> **Requirement**:
Within the material below, how many lines carry the word "Collapse"? State only the number.

** Data shown follows **

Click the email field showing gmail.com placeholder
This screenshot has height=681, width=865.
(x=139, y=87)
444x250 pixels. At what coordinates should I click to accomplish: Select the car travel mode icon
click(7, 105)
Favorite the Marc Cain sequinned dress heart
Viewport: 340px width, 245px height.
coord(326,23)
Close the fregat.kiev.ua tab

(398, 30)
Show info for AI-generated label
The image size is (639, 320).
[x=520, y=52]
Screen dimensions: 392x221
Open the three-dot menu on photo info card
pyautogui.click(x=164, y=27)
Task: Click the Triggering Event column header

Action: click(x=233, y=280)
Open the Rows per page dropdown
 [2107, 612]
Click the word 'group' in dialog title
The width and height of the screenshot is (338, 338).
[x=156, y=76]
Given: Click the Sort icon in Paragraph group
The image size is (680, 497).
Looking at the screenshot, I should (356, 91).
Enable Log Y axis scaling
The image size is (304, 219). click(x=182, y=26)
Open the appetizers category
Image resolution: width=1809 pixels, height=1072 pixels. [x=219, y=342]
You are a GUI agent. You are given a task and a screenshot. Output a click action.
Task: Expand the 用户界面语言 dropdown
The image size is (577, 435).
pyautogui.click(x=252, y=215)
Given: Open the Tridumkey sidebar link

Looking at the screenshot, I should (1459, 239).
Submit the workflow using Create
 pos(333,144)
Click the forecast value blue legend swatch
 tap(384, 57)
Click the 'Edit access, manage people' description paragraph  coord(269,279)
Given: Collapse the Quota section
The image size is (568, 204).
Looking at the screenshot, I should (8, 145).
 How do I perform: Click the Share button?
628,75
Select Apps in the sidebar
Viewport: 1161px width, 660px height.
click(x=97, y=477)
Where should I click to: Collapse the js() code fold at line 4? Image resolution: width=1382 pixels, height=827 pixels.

** End of Data shown **

> **Problem solution**:
2